Indonesia’s Sriwijaya Air loses contact with passenger plane

 An Indonesian Sriwijaya Air plane is feared to have crashed into the sea after the Boeing 737 lost contact with air traffic control in the capital Jakarta with flight tracking data showing it plunged into a steep dive minutes after take-off.

Indonesia’s Sriwijaya Air loses contact with passenger plane

Transportation Minister Budi Karya Sumadi said Flight SJ182 was delayed for an hour before it took off at 2:36pm (21:36 GMT) on Saturday.

The Boeing 737-500 disappeared from radar four minutes later, after the pilot contacted air traffic control to ascend to an altitude of 8,839 metres (29,000 feet), he said.

Sumadi told a news conference that 62 people had been on board.

A statement released by the budget airline said the plane was on an estimated 90-minute domestic flight from Jakarta to Pontianak, the capital of West Kalimantan province on Indonesia’s Borneo island, around 740km (460 miles) away.

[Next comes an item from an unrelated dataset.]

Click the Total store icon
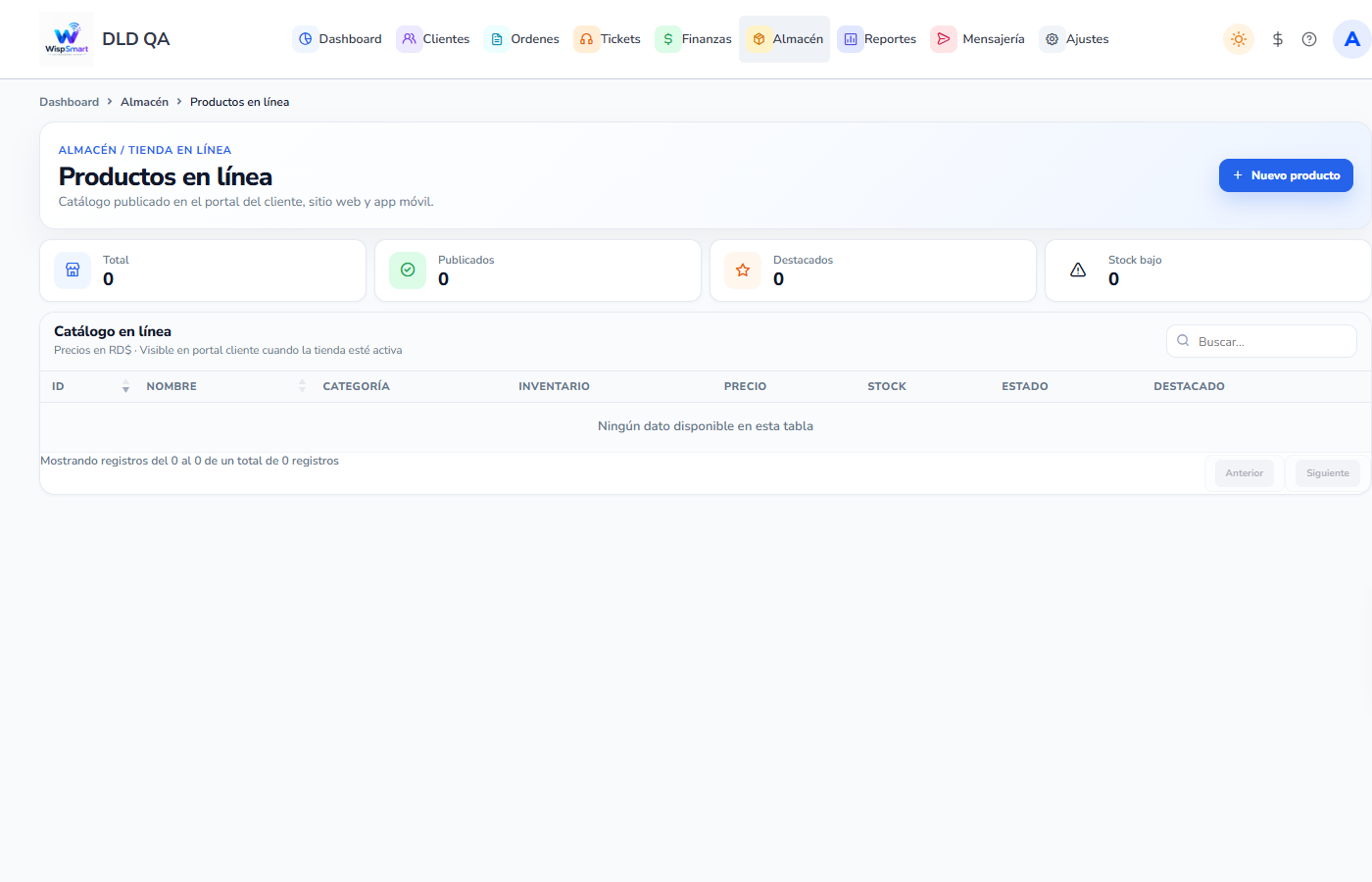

Al Jazeera’s Jessica Washington, reporting from Jakarta, said the 62 people on board included seven children and three infants and that the authorities believe they have found debris from the plane.

“The military has sent reinforcements including helicopters, and military vessels attempting to find what exactly happened,” she said.

Washington said the plane had been delayed for more than 30 minutes due to poor weather conditions and heavy rain at Soekarno-Hatta International Airport at the time of take-off.

Transport minister Sumadi said a dozen vessels, including four warships, were deployed in a search and rescue operation centred between Lancang island and Laki island, part of the Thousand Islands chain just north of Jakarta.

Separately, the Indonesian Navy said it determined the coordinates of the missing plane and ships were deployed to the location.

Surachman, a local government official, told Kompas TV that fishermen found what appeared to be the wreckage of an aircraft in waters north of Jakarta. Other news channels showed images of suspected wreckage.

“We found some cables, a piece of jeans, and pieces of metal on the water,” Zulkifli, a security official, told CNNIndonesia.com.

Agus Haryono, an official of the Basarnas search-and-rescue agency, told Reuters news agency it had not been confirmed the debris came from Sriwijaya Air Flight SJ182.

Agus said 50 people were taking part in the search and they would keep working into the night.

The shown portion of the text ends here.